TEXTO PROPORCIONADO:

¿Alguna vez te has preguntado por qué es tan difícil cambiar? Queremos dejar de dejarlo todo para última hora, empezar a hacer ejercicio, mejorar las relaciones, romper malos hábitos… Pero siempre encontramos algún motivo para no hacerlo.
Y lo más irónico es que el cambio comienza de la forma más sencilla: con una simple decisión.
¿Simple? Bueno, quizá no lo sea tanto, visto lo que nos cuesta tomarla, porque es incómoda. Porque implica dejar algo conocido atrás, entrar en una transformación.
Esa decisión es, ni más ni menos, querer cambiar.
Porque seamos honestos: muchas veces nos mentimos. Decimos que queremos hacer algo, pero en el fondo preferimos la comodidad de lo que ya conocemos de sobra.
Nos asusta la incertidumbre de salir de lo «malo conocido» lo preferimos a ese «bueno por conocer» que sabemos que sería una mejor opción, que nos llenaría más, que sería más beneficiosa. Sin embargo, nos ponemos excusas baratas: mañana empiezo, no es el momento, soy demasiado viejo, soy demasiado joven, ¿qué pasa si me equivoco?, yo soy así…
Excusas que nos pueden parecer muy razonables, pero solo porque así lo queremos. En realidad, si nos parásemos a analizarlas de forma objetiva, no tendrían ni pies ni cabeza la mayor parte de las veces. Solo se sostendrían en pie porque somos nosotros los que las estamos sujetando para no tener que enfrentarnos al cambio.

DATOS DE ORIGEN:

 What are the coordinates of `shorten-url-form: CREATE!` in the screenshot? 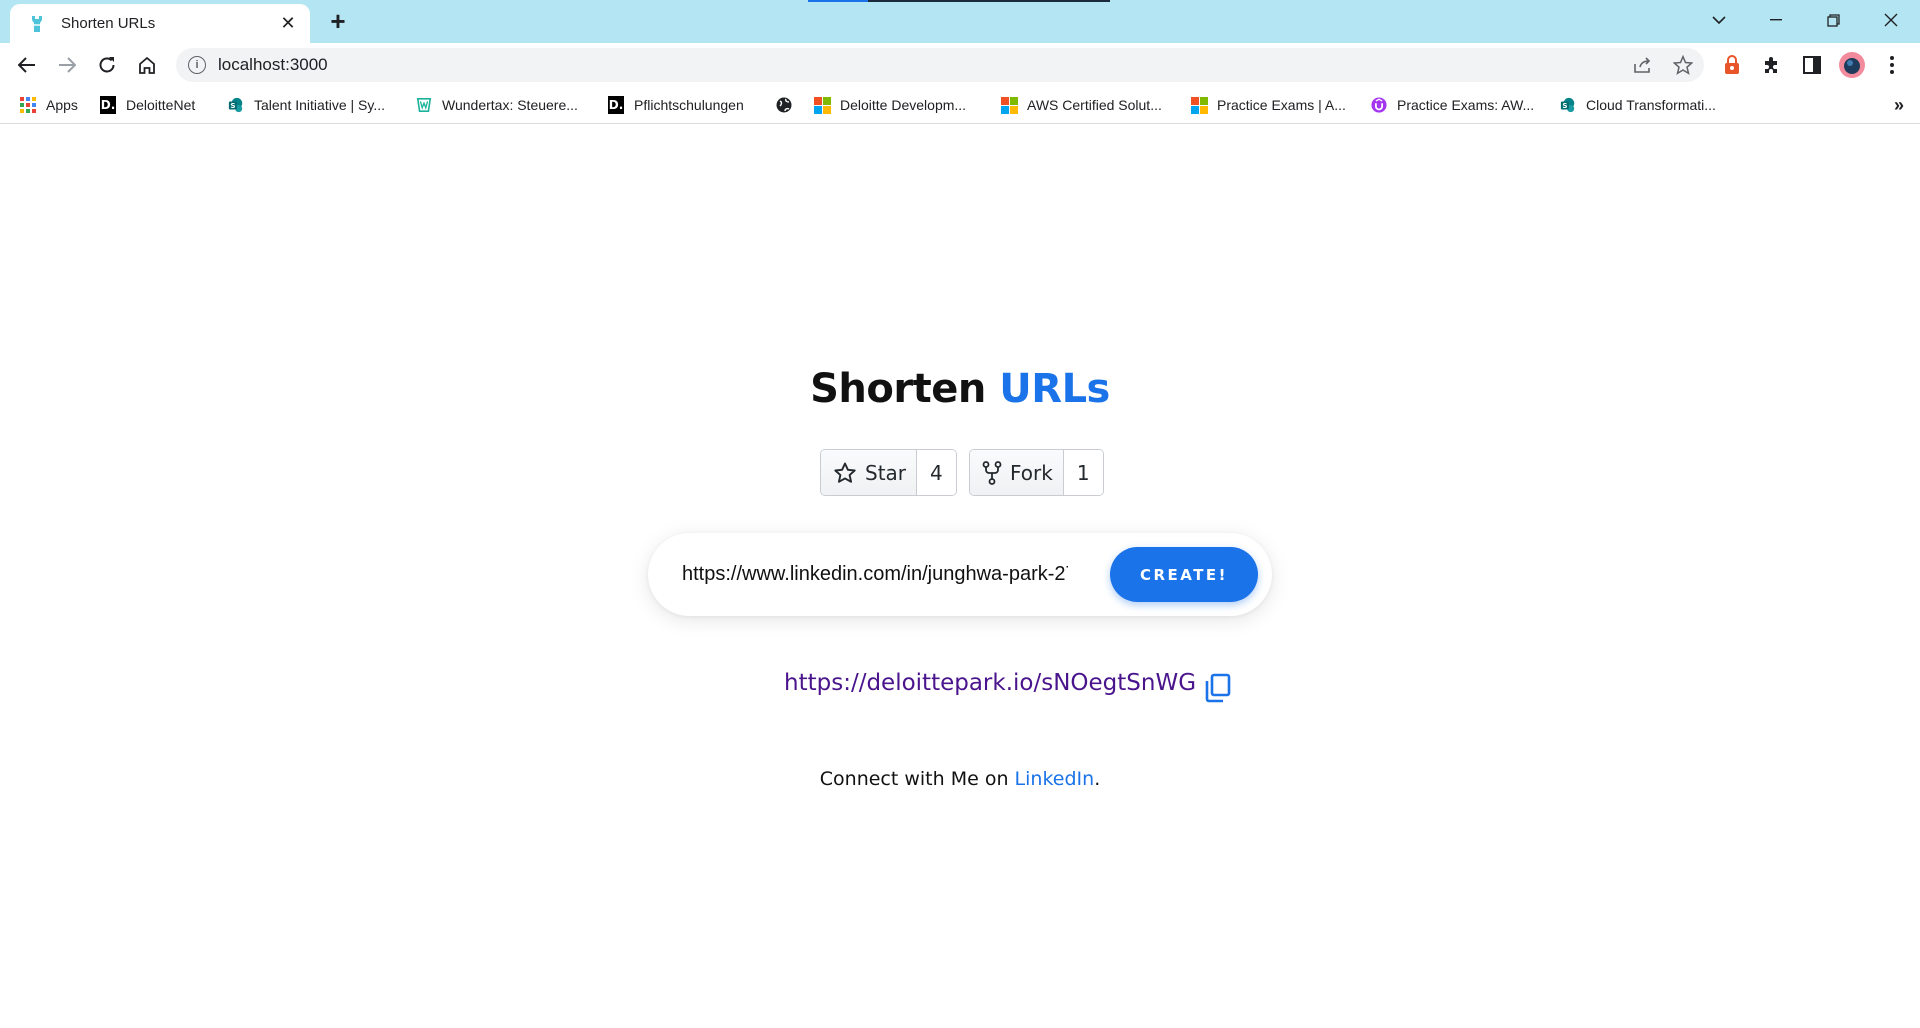 It's located at (960, 574).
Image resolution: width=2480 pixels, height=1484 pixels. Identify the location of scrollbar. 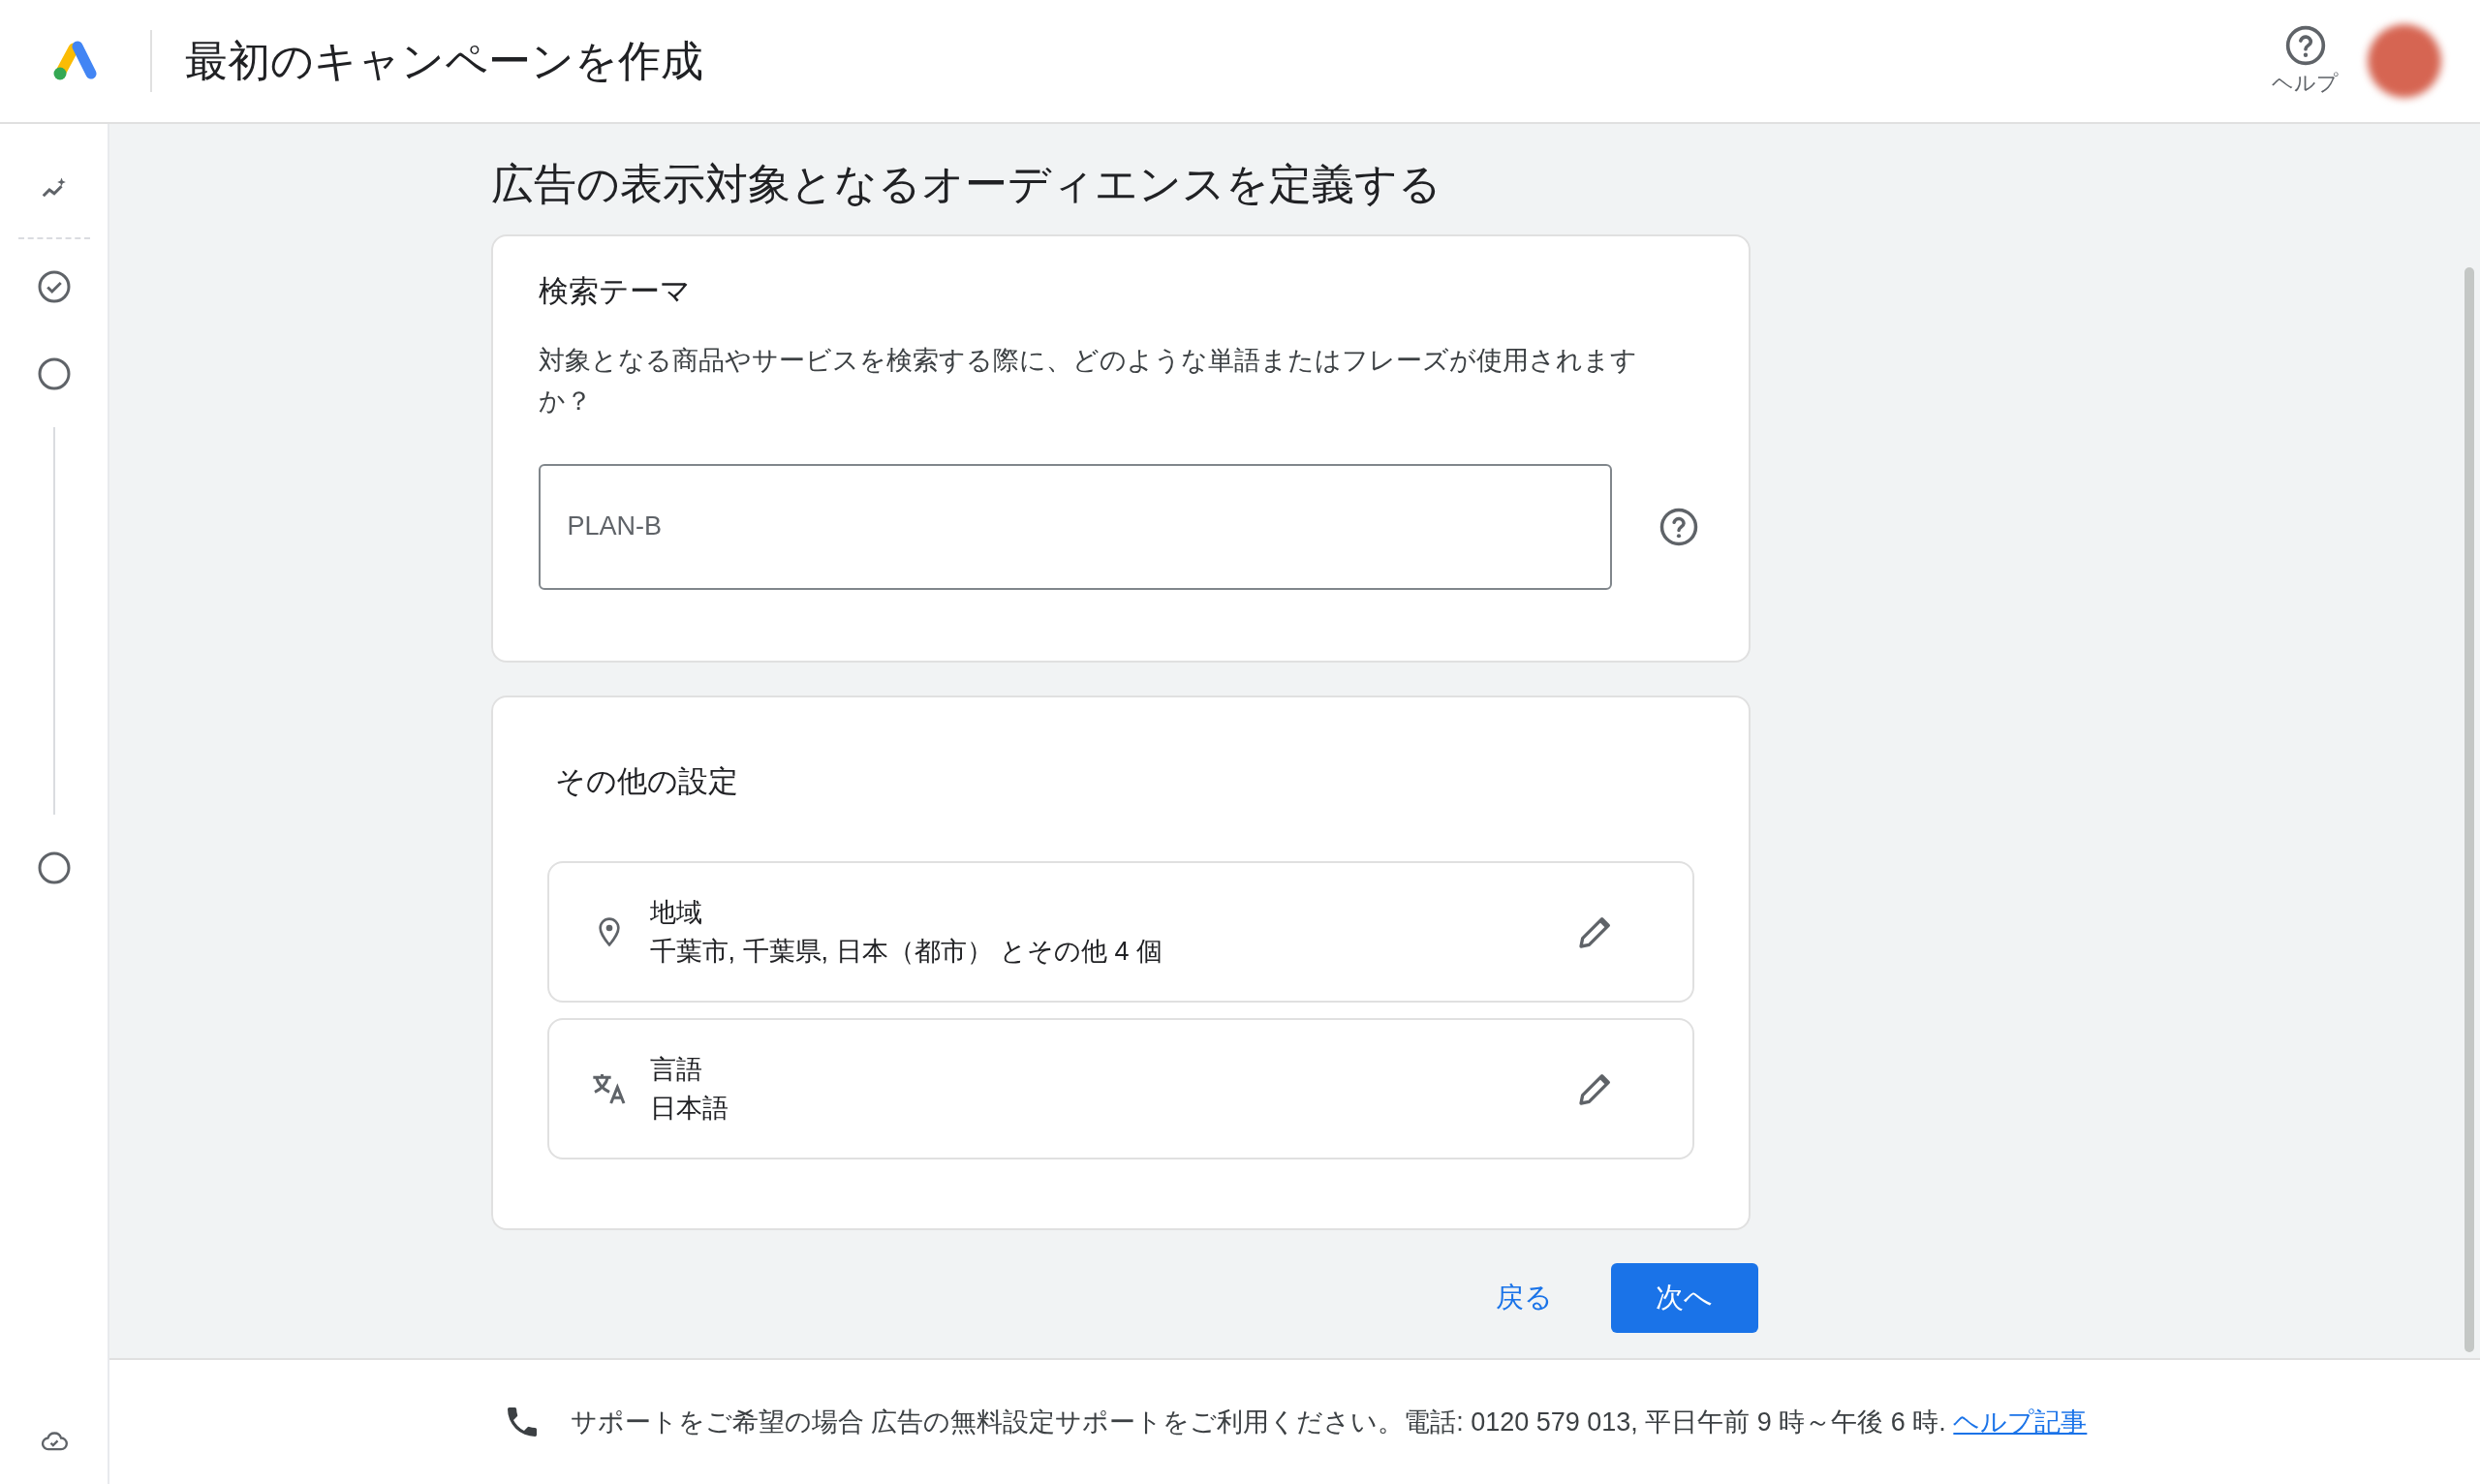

EJERCICIOS POR RESOLVER:
(A) Resume en dos oraciones el texto sobre el cambio.
(B) Enumera todas las excusas que, según el texto sobre el cambio, nos ponemos para no cambiar.

SOLUCIONES POR EJERCICIO:
(A) El cambio empieza con una decisión sencilla, querer cambiar, pero tomarla cuesta porque es incómoda e implica dejar atrás lo conocido. Por miedo a la incertidumbre preferimos lo «malo conocido» y nos ponemos excusas que solo parecen razonables porque somos nosotros quienes las sostenemos para no enfrentarnos al cambio.

(B)
- mañana empiezo
- no es el momento
- soy demasiado viejo
- soy demasiado joven
- ¿qué pasa si me equivoco?
- yo soy así